• **Requirement**: Check every line of the data for the word "accepter", and copy those that have it.

*** Data records ***

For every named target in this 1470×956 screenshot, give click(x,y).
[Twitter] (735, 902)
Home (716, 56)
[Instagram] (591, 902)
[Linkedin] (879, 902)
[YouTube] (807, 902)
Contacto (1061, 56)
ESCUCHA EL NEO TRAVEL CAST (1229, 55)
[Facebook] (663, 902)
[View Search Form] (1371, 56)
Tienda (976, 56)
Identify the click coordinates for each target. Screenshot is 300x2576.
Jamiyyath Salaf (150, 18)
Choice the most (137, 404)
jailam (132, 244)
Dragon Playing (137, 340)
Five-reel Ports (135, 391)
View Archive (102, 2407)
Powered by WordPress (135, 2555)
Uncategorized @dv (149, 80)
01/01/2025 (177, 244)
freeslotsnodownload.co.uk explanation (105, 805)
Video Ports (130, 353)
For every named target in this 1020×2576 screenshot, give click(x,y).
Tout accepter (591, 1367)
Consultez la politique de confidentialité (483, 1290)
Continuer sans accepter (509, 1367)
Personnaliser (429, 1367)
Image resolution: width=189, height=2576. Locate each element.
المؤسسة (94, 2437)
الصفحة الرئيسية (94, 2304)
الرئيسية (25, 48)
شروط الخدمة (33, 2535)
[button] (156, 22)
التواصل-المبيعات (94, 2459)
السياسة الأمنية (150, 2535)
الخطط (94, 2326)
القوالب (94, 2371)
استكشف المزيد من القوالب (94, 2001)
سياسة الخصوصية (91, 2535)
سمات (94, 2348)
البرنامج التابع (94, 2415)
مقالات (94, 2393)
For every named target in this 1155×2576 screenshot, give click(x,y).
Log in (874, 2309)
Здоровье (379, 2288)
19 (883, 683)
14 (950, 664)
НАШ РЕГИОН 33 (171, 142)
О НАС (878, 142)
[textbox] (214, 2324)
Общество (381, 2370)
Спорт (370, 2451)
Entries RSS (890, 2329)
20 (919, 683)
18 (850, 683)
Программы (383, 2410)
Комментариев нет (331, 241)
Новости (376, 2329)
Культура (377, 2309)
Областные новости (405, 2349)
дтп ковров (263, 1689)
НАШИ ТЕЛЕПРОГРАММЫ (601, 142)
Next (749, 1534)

*** End of Data records ***

• **Answer to this task**:
Tout accepter (591, 1367)
Continuer sans accepter (509, 1367)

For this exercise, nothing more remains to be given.